NHL: Canucks Projections – The Defense

DYNAMIC DUO: Can Bieksa and Hamhuis improve upon their outstanding play together from last season?

BY THOMAS DRANCE

So far this week we’ve looked at the scoring projections for every Canucks forward – the Sedin twins, the second liners, the third liners, the depth forwards and Zack Kassian – and one Canucks defenseman (Chris Tanev). Throughout his tenure as Canucks General Manager Mike Gillis has made having a blue-line that “activates” offensively a priority, a maxim made plain by his oft-stated commitment to icing a blueline that can contribute two-hundred points. In a lockout shortened season, of course, the 200 point plateau is an impossibility but it’s possible that the addition of Jason Garrison will make this version of the Canucks defense the most offensive in the Mike Gillis era (and not just because of their lack of right-side depth).

JASON GARRISON
Let’s start with the new addition, Jason Garrison, since our model forecasts him to lead the team’s defenseman in goals this season. Jason Garrison had a breakout campaign in 2011-12, scoring nine power-play goals for the Panthers (good for second in the league behind only Shea Weber) and sixteen overall. In all likelihood those nine goals will represent an outlier season for Jason Garrison, as opposed to him finding a sustainable level of improved performance but his sample size of past performance just isn’t big enough for me to adjust it with any confidence (like I was able to do with the Sedins). Based on the fact that Garrison has, in all three of his seasons, scored at a higher even-strength rate than one would usually expect from a stay-at-home defenseman, I think his power-play scoring rate will remain well above average going forward even if he never again matches the 16 goals he scored a season ago.

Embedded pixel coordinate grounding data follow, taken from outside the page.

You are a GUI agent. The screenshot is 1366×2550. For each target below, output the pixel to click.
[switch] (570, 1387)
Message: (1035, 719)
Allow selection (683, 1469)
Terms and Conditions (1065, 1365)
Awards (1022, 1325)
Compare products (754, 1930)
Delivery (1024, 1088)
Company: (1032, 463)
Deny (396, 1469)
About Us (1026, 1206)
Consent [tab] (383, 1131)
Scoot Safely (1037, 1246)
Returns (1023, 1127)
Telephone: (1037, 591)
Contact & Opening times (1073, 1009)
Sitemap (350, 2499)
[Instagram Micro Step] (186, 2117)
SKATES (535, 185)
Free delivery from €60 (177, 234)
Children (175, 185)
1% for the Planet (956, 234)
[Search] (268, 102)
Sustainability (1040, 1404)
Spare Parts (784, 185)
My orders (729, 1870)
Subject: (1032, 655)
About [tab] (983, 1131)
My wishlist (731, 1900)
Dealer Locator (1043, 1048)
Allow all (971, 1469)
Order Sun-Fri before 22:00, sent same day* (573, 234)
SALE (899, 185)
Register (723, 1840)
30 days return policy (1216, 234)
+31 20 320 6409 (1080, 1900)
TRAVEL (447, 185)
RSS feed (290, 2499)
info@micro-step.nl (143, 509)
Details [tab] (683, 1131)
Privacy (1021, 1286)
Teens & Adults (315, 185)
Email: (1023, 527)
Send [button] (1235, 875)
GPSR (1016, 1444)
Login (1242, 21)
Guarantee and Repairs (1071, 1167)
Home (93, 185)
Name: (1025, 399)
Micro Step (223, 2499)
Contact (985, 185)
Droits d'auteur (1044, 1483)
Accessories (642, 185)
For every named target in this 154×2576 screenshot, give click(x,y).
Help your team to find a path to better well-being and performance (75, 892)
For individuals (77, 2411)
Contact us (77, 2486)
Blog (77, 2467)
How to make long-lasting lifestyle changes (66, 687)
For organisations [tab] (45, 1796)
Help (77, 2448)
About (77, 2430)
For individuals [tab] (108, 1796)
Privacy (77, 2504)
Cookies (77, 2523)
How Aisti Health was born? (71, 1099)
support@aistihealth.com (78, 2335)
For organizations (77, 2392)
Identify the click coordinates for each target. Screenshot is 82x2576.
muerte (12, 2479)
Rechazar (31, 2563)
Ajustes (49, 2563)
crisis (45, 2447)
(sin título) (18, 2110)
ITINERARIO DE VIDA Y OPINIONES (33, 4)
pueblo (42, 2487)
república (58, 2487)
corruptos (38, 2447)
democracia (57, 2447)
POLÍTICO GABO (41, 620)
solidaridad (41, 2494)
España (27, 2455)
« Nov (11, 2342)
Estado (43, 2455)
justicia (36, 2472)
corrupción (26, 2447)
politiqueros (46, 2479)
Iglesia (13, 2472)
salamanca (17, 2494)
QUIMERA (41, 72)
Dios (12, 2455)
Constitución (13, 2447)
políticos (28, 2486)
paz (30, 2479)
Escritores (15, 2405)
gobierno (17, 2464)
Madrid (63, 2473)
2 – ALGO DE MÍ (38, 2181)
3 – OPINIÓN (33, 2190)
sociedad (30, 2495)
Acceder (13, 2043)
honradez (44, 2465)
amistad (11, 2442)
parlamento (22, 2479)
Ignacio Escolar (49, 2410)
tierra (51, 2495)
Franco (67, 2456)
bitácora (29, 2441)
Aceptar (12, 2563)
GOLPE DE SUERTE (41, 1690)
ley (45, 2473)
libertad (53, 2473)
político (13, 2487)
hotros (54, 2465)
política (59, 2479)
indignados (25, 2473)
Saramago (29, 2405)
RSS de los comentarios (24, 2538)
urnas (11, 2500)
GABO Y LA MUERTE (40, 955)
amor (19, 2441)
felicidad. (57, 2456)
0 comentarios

Here’s our goal forecast for Jason Garrison in 2013:

ALEX EDLER
Let’s move along to Alex Edler, who had an all-star season a year ago followed by a nightmare playoff performance against the Los Angeles Kings. While Edler is well regarded as an offensive defenseman, he’s primarily known for his passing ability and speed as opposed to his shooting (though he can certainly rip it) and in fact, his even-strength scoring rate isn’t all that high in comparison with his less productive teammates like Bieksa and Hamhuis in our model. His power-play scoring rate is very strong though, and we expect him to soak up over 60% of the available power-play ice-time on a first unit caddying the Sedin twins. Our model predicts a goal total for Edler in the single digits (pro-rated over an 82 game season), but anyway, as a pending unrestricted free-agent Edler is likely to be judged more on his two-way play than his scoring this season – everyone knows he can put up points:

KEVIN BIEKSA & DAN HAMHUIS
Which brings us, of course, to the ace shutdown pairing of Kevin Bieksa and Dan Hamhuis. This twosome, along with the Sedin twins and Ryan Kesler will do as much as anybody else to dictate just how far this Canucks team can go in 2013. Their contribution tends to be more on the possession and puck-moving side than on “scoring goals” but both players have the ability to contribute some timely offense on occasion – in fact, Kevin Bieksa was second among all NHL defenseman in even-strength points in 2011-12. We’ll cover these two together, and there aren’t any lengthy qualifiers needed really, they’re plugged in for second unit power-play ice-time and are expected to soak up between 38-39% of the club’s even-strength ice-time in games they’re healthy:

ANDREW ALBERTS
And finally we get to the club’s likely seventh defenseman (though he’ll have to beat out Cam Barker and Jim Vandermeer for minutes… okay yeah, he’s basically a lock as the team’s seventh defenseman) Andrew Alberts. Alberts is something of a “cooler” at the NHL level in that, the game slows down for both teams when he’s on the ice. Sure opposing clubs are less likely to score on Vancouver, but the Canucks are less likely to score on their opponents as well. This is partly related to the fact that Andrew Alberts mostly plays when the third or fourth Canucks lines are on the ice (usually against their opponents third and fourth lines).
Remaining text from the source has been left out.